Con questo romanzo de Concini ritorna in Somalia, donando a questo Paese, o a ciò che resta di esso, una profonda riflessione in chiave letteraria che supera nettamente gli aspetti autobiografici per gran parte presenti nei romanzi precedenti. Se autobiografia c’è, non è quella del suo autore ma quella che l’autore fa del proprio Paese, l’Italia. Ed è un’autobiografia disincantata e asciutta, in cui la storia della Somalia diviene lo specchio dei principali fatti di cronaca italiani di questi ultimi anni. A cominciare dalle vicende legate a due autostrade: la Garoe-Bosaso (somala) e quella molto più vicina a noi e nota come Valdastico. La prima divenne la tomba di centinaia di tonnellate di rifiuti tossici; la seconda pure. Sulla prima stava indagando Ilaria Alpi, sulla seconda indagano i magistrati veneti. Due vicende molto simili, forse conseguenza una dell’altra? Viene da chiedersi se in Italia i rifiuti si sia cominciato a seppellirli quando ormai in Somalia non si poteva più. Pare di sì, almeno in senso metaforico, perché il prezzo di tutto ciò che è stato sottratto alla Somalia e alle altre colonie italiane e non, lo si sta pagando adesso. E non si tratta solo di rifiuti, ma anche delle persone che quotidianamente agognano le nostre coste.

Una bomba ad orologeria, la Somalia di questo romanzo di de Concini. Che ci è scoppiata in mano.

Ma anche un incontro-scontro fra due mondi che non hanno un codice comune per comprendersi. Di grande valore letterario tutto il primo capitolo, nel quale attraverso una morte (avvenuta “per niente” come tutte le altre morti narrate) de Concini descrive quello che per noi corrisponde ad uno shock da attentato: non quindi il “durante”, ovvero i momenti specifici dell’aggressione, ma il “dopo”, ovvero quando la comunità deve gestire il proprio lutto, i propri sentimenti, decidere il da farsi. Ma soprattutto scontrasi con l’ineluttabile.

Un Paese inascoltato, la Somalia di questo romanzo, nel quale neppure la cosa più vicina al mondo occidentale come l’archeologia viene considerata se l’archeologo è un somalo. Anzi, addirittura lo si esilia. E i preziosi graffiti da lui scoperti verranno considerati soltanto dopo vent’anni, quando a riscoprirli saranno degli occidentali.

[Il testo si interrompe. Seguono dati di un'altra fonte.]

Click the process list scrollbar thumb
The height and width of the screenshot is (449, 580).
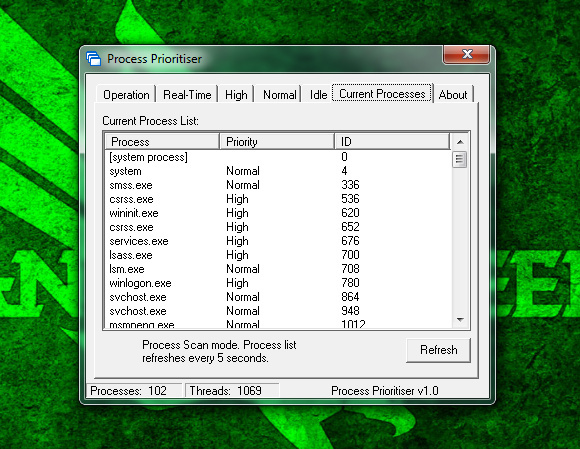tap(459, 159)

Una Somalia in cui si muore a cinque anni di setticemia a causa dell’infibulazione, o perché mangiati dai leoni, o per il latte di una madre malata di dissenteria. Un Paese in cui la permanenza italiana non è servita neppure ad estinguere la pratica dell’infibulazione, e nel quale ora che l’Italia ha “chiuso” col proprio passato post-coloniale non esiste nemmeno più il lebbrosario e il dispensario nel quale recarsi per cercare di non morire per niente.